Credo che tutti ci siamo sentiti preda del Signore degli Inganni nella nostra vita. Quando ci siamo sentiti sbeffeggiati, magari persino vittime di bullismo, o quando in piena secsa nella nostra carriera abbiamo fatto una di quelle pesantissime gaffe in cui vorremmo sprofondare sottoterra che hanno compromesso tutto, gli esempi sono tanti… Chi non sente nel profondo di sé la vergogna che gli so suscitare? Forse invece qualcuno di voi ne è stato posseduto e ha agito creando caos nel mondo intorno a lui, ferendo persone a cui teneva, distruggendo un po’ del suo mondo per poi ricominciare. Osserva la piccola macchia sul più candido velo io sto lì. Osserva i cocci di un vaso rotto: perché li mi troverai. Non si può vibrare a lungo di questa energia perché di solito si rivolta sempre contro se stessa.  Certo è che sia che la subiamo passivamente o la agiamo attivamente, proprio in questa oscurità che avvolge il nostro splendore, possiamo ritrovare una scintilla. Non si tratta della scintilla dell’Io, che è stato finalmente oscurato, ma della luce divina del Sé. La parte più autentica di noi. E’ in quel momento che si realizza pienamente la contraddizione del Signore degli Inganni: In me ogni verità scompare, eppure io sono il più vero, poiché pur mentendo svelo.

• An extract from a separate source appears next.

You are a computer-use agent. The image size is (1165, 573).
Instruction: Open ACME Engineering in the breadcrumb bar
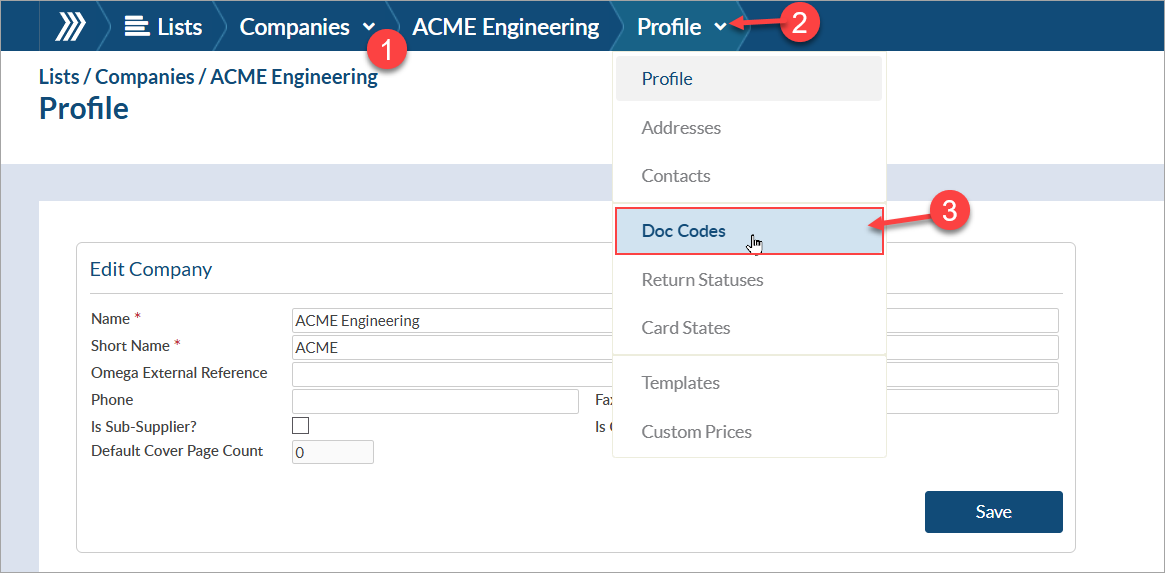click(505, 27)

Così nella notte di Yule, sia che la passiamo con i nostri cari, con la nostra congrega, sia che attraversiamo questo momento da soli, onoriamo il Signore degli Inganni. Possiamo chiedergli di manifestarsi in modo lieto e scherzoso e insegnarci a prenderci sempre non troppo sul serio (prima di chiedergli una cosa del genere, cerchiamo di capire se siamo disponibili a farlo) oppure possiamo chiedergli di rendere un po’ meno pesante l’oscurità che ci avvolge e di mostrarci quello che contiene al suo interno, la scintilla luminosa del Sé divino.

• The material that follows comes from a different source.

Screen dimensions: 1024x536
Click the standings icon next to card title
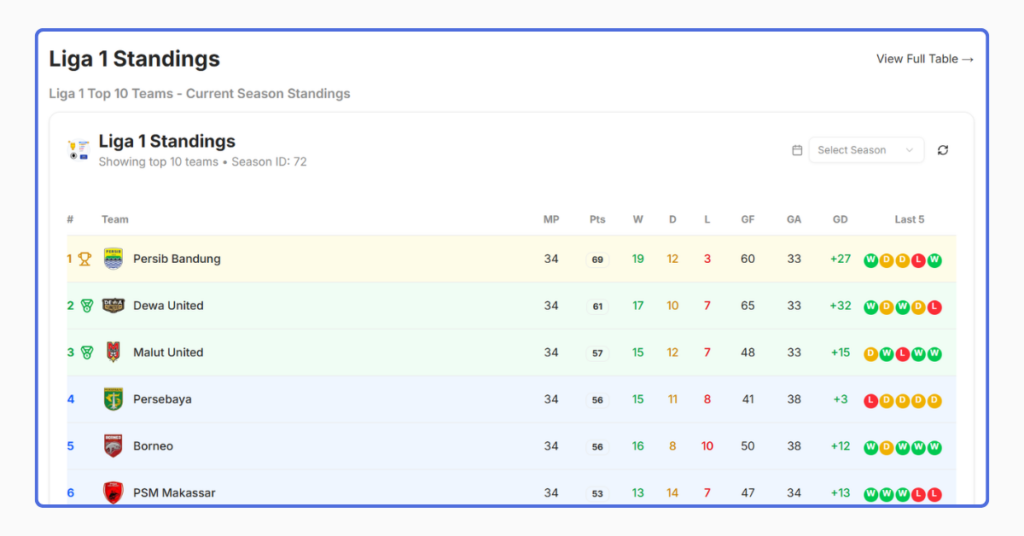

È proprio il monito del Signore degli Inganni che ha ispirato questo Incarico che scrissi (arrabbiatissimo come un Krampus!) nel 2012. In quel momento un po’ del Natale mi è stato rubato naturalmente, perché anche le forze del Caos richiedono sacrifici, ma provo un senso di profonda gratitudine, perché il Caos è anche cambiamento, e nonostante il cambiamento sia difficilmente esente da sofferenza, quando accettiamo la notte del mondo e ci lasciamo cullare dal grembo dell’oscurità (ed è molto difficile che il nostro Io si arrenda a tutto questo senza lottare), allora siamo pronti per vedere la nascita di una scintilla. Perché bisogna avere questa notte e questo Caos dentro di Sé, per generare una stella danzante.  Mettendosi in ascolto di quella risata che risuona di eone in eone perché Egli è il Caos primordiale attraverso cui la luce poté risplendere.